Georgia Gov. Sonny Perdue met Monday with officials from Cuba's Chamber of Commerce and its food import company, part of a two-day visit to explore his state's trade and tourism possibilities here.
The Republican governor is leading a 43-member delegation that includes state lawmakers, port officials and representatives from agribusiness and the University of Georgia.
The meetings were "as much about building a relationship with (Cuban officials) as learning about the business environment there," spokesman Bert Brantley said.
Perdue's schedule did not include a meeting with President Raul Castro or his brother Fidel, who once regularly met with visiting U.S. politicians but has seen far fewer visitors since undergoing emergency intestinal surgery and disappearing from public view nearly four years ago.
Washington's 48-year-old embargo prohibits most trade between the two countries. But sales of American food and farm items to Cuba have been allowed since 2000, and the U.S. has been the island's top source of agricultural goods since 2004.
According to the U.S. Department of Commerce, Georgia ranks third among states in exports to Cuba, including nearly $16.3 million so far this year in goods such as poultry, soybeans, pork, sausage and margarine.
In a statement, Perdue said Georgia could one day be a hub for Cubans visiting the U.S. via Atlanta's international airport — though it is hard now to imagine droves of islanders vacationing in the U.S. since overseas travel requires expensive, often hard-to-obtain official permission.

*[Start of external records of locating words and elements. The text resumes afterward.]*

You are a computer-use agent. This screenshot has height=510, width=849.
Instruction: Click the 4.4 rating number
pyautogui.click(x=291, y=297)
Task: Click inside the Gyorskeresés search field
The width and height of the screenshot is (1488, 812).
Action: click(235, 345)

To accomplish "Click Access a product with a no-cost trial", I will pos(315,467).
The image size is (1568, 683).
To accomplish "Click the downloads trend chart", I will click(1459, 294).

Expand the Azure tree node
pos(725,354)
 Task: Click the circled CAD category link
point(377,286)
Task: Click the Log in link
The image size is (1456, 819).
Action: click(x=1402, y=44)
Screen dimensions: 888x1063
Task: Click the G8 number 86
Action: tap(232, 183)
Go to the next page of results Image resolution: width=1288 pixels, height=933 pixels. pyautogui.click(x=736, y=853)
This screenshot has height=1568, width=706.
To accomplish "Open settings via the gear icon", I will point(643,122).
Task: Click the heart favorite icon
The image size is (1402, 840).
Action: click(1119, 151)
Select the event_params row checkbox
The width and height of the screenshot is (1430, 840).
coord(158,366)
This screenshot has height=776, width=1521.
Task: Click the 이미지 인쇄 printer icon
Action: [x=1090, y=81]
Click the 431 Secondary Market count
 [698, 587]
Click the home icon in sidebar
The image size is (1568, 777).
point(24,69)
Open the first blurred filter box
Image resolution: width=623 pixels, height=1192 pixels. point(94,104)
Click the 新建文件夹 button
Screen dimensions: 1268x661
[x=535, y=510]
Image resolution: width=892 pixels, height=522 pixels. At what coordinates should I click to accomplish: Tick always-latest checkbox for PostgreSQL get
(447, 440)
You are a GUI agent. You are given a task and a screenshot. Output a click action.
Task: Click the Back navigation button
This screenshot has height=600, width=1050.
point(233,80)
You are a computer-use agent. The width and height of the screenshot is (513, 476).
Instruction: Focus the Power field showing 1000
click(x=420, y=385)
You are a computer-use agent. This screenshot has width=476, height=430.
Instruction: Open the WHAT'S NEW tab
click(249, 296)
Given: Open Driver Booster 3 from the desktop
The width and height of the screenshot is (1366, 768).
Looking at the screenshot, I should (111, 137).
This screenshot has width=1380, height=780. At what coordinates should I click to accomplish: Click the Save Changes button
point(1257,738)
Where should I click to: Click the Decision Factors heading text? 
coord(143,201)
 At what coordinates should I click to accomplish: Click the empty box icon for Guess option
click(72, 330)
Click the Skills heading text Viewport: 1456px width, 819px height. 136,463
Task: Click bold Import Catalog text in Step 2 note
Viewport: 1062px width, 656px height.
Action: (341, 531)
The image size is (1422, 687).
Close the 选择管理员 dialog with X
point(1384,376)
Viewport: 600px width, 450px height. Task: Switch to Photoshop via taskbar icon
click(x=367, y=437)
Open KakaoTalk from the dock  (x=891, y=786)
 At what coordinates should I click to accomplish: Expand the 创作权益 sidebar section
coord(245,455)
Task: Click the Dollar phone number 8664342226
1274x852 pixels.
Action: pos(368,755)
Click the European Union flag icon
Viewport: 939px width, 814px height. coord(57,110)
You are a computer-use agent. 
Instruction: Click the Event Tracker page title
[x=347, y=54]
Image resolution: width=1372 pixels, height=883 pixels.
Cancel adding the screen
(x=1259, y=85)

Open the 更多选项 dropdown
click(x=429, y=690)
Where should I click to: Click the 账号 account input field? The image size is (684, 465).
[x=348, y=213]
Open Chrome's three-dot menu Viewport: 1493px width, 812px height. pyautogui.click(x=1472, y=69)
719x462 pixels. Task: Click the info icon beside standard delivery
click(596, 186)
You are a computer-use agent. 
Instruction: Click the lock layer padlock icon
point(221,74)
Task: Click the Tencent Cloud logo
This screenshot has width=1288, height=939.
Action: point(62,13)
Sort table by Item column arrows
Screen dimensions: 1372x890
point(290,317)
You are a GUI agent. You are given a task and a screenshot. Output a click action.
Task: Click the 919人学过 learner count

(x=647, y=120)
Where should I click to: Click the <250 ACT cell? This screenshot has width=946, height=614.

However, U.S. tourism to Cuba — outlawed in most cases under a federal travel ban that bars American tourists from coming to the island — rose 24 percent last year, according to Cuban government statistics posted online Monday.
The National Office of Statistics reported that more than 52,000 American tourists visited last year, with most presumably coming through third countries like Mexico, Canada and Jamaica, compared with about 42,000 in 2008. It gave no explanation for the increase.
That figure does not include Cuban-Americans, who have been able to make unlimited trips to visit family on the island since the Obama administration eased restrictions in April 2008.
Visits by U.S. governors are fairly common, most recently by New Mexico's Bill Richardson last August. Most duck questions about lifting the embargo since it is currently written into federal law.